__What the task asks__. Each record below should be written out again exactly as given.

__Source records__.

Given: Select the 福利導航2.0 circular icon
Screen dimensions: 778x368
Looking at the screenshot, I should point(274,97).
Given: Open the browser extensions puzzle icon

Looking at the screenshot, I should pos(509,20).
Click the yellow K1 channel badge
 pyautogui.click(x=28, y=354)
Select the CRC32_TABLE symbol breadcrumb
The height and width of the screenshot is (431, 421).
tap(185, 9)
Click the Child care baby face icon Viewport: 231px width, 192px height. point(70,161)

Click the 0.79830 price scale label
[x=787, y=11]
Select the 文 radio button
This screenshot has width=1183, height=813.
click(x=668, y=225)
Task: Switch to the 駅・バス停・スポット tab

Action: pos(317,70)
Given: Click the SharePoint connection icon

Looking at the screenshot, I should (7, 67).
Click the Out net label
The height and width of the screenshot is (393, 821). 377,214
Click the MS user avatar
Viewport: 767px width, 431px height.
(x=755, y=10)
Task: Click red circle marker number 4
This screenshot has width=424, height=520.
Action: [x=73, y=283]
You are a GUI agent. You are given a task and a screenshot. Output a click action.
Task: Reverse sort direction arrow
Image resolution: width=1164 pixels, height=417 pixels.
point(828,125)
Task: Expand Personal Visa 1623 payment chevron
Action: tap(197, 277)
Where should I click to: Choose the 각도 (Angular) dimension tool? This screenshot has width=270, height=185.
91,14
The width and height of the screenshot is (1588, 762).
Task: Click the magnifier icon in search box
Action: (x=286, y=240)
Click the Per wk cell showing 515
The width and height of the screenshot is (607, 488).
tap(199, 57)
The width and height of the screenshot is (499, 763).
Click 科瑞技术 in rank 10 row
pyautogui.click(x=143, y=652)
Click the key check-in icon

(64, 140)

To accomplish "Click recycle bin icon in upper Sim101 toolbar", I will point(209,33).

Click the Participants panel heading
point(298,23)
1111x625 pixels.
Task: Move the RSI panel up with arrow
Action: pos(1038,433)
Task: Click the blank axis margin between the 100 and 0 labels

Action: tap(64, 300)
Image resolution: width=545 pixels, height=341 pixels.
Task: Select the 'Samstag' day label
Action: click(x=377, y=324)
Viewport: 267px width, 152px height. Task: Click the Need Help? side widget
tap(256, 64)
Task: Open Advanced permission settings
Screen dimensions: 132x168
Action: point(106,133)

__Finished task__.
Given: Select the 福利導航2.0 circular icon
Screen dimensions: 778x368
Looking at the screenshot, I should point(274,97).
Given: Open the browser extensions puzzle icon

Looking at the screenshot, I should pos(509,20).
Click the yellow K1 channel badge
 pyautogui.click(x=28, y=354)
Select the CRC32_TABLE symbol breadcrumb
The height and width of the screenshot is (431, 421).
tap(185, 9)
Click the Child care baby face icon Viewport: 231px width, 192px height. point(70,161)

Click the 0.79830 price scale label
[x=787, y=11]
Select the 文 radio button
This screenshot has width=1183, height=813.
click(x=668, y=225)
Task: Switch to the 駅・バス停・スポット tab

Action: pos(317,70)
Given: Click the SharePoint connection icon

Looking at the screenshot, I should (7, 67).
Click the Out net label
The height and width of the screenshot is (393, 821). 377,214
Click the MS user avatar
Viewport: 767px width, 431px height.
(x=755, y=10)
Task: Click red circle marker number 4
This screenshot has width=424, height=520.
Action: [x=73, y=283]
You are a GUI agent. You are given a task and a screenshot. Output a click action.
Task: Reverse sort direction arrow
Image resolution: width=1164 pixels, height=417 pixels.
point(828,125)
Task: Expand Personal Visa 1623 payment chevron
Action: tap(197, 277)
Where should I click to: Choose the 각도 (Angular) dimension tool? This screenshot has width=270, height=185.
91,14
The width and height of the screenshot is (1588, 762).
Task: Click the magnifier icon in search box
Action: (x=286, y=240)
Click the Per wk cell showing 515
The width and height of the screenshot is (607, 488).
tap(199, 57)
The width and height of the screenshot is (499, 763).
Click 科瑞技术 in rank 10 row
pyautogui.click(x=143, y=652)
Click the key check-in icon

(64, 140)

To accomplish "Click recycle bin icon in upper Sim101 toolbar", I will point(209,33).

Click the Participants panel heading
point(298,23)
1111x625 pixels.
Task: Move the RSI panel up with arrow
Action: pos(1038,433)
Task: Click the blank axis margin between the 100 and 0 labels

Action: tap(64, 300)
Image resolution: width=545 pixels, height=341 pixels.
Task: Select the 'Samstag' day label
Action: click(x=377, y=324)
Viewport: 267px width, 152px height. Task: Click the Need Help? side widget
tap(256, 64)
Task: Open Advanced permission settings
Screen dimensions: 132x168
Action: point(106,133)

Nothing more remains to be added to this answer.